Home equity conversion mortgage (HECM) endorsements fell 4.2% in March, primarily due to lower wholesale endorsement volumes, although retail origination volumes improved month over month. This is based on Reverse Market Insights (Rocky Mountain Research Institute).
Total retail endorsement loans increased 9% from February to 1,233 loans, while wholesale endorsements fell 2.3% to 824 loans. The gap between the two business channels is small but noticeable.
RMI client relations director Jon McCue said when asked about the impetus for such business growth it was largely driven by the dominance of the largest lenders in the sector.

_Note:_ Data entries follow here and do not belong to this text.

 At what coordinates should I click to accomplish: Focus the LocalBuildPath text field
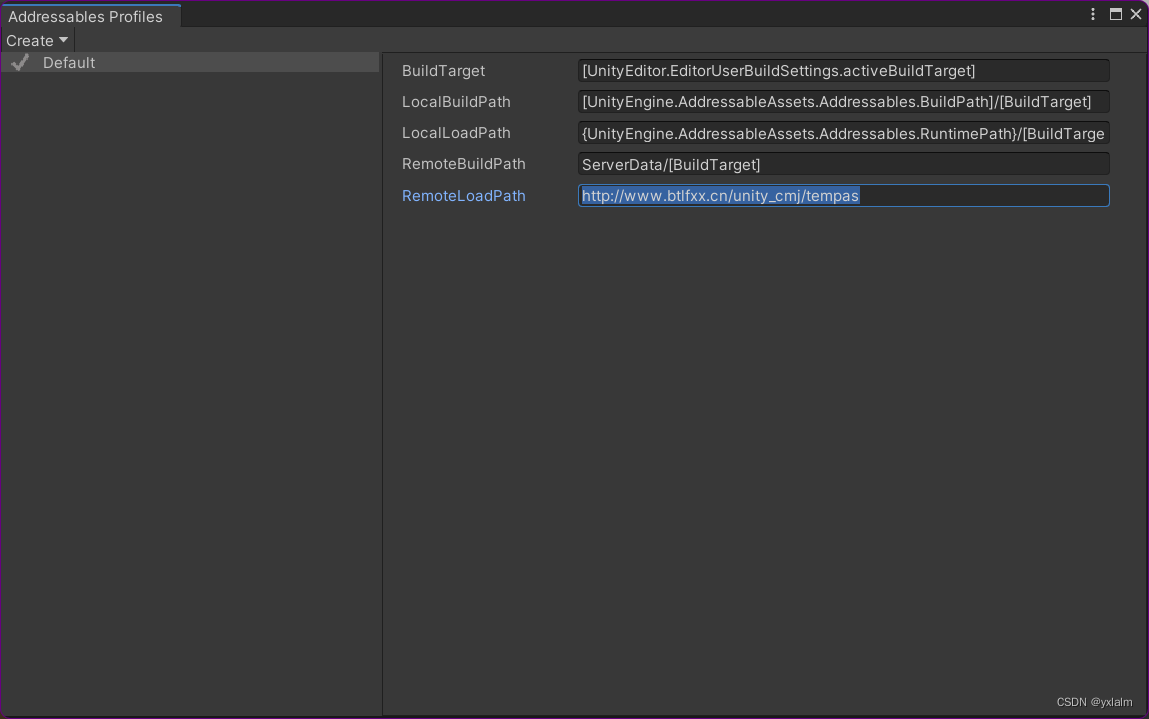[843, 102]
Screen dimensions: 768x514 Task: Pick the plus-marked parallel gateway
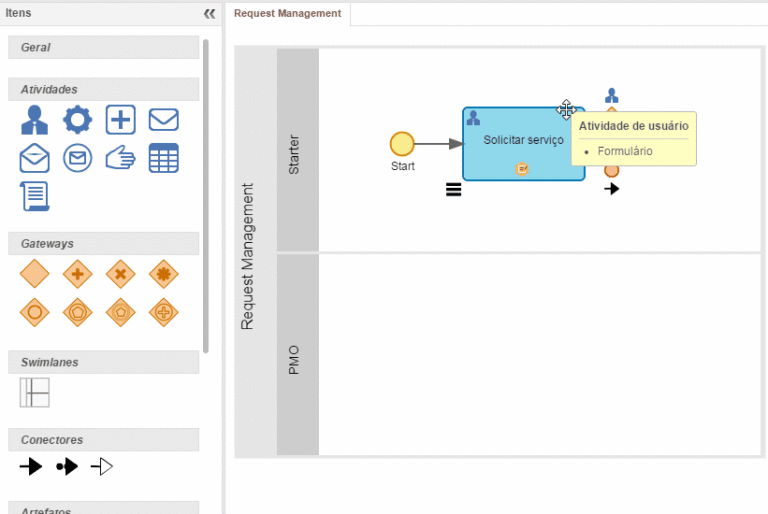77,273
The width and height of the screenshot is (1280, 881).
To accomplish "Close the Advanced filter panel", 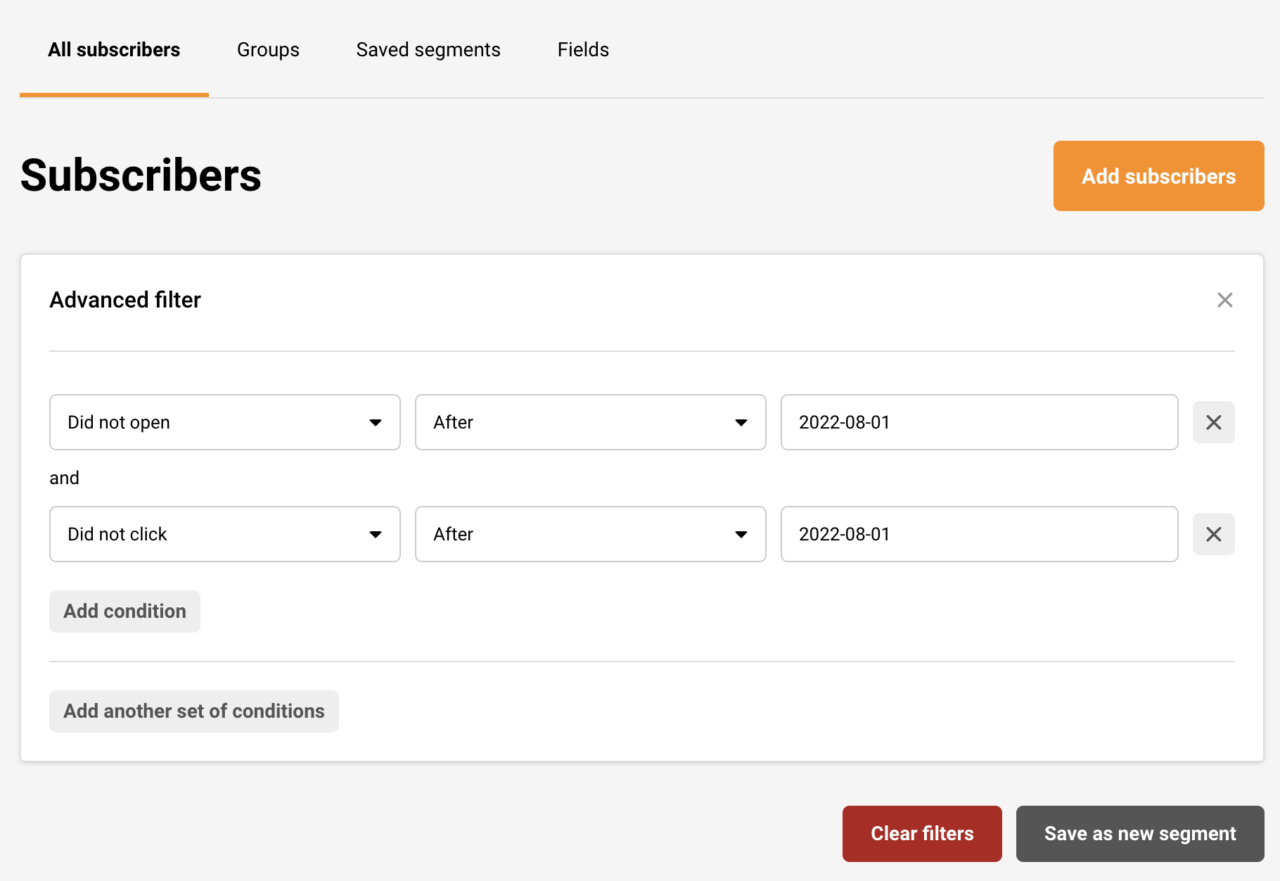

“In this case, the largest retailers showed considerable gains, with 11 of the top 15 growing by 9% or more,” McCue told RMD. “Given that this category typically accounts for the vast majority of loans, it’s not surprising that retail popularity and wholesale declined slightly. However, wholesale volume fell only 2.3%, which is not a significant decline on a month-over-month basis.
When asked which pipeline is the biggest indicator of some volatility, McCue was quick to point to the number of cases being released.
“The number of cases has been rising steadily over the past three months, so it’s not surprising that the buildup of cases and applications will soon be over,” he said.
When asked about business lines that wholesalers might be able to tap into in the coming months, McCue said HECM to Procurement (H4P) loans could be an attractive option.
“I believe from a wholesale perspective this should be a great topic for traditional forward LOs looking to get more business,” he explained. “In fact, we have seen the number of H4P cases climb steadily over the past 3 months, with the number of cases in March being the highest since August 2023. The trend in this area is definitely correct, in speaking with LO , we found the plan receiving rave reviews from builders and some real estate agents.
That being said, business may not improve significantly in the first four months of the year starting in 2023.
“Recognition was lower than industry expectations, but we noted two months of growth, which can be attributed to an increase in the number of cases assigned for three consecutive months,” he explained. “Our H4P case volume also increased for three consecutive months. increase. That being said, this year was not where we wanted it to be from a volume perspective, but the data led us to believe we were in better shape than we thought.
McCue said the industry is getting stronger compared to business over the past few years, especially as H4P business continues to grow, and HECM-to-HECM refinances have declined.
“Adding more large legacy institutions will hopefully help us stay on that path, but even for them they face an uphill battle when they try to get buy-in from their teams,” he said.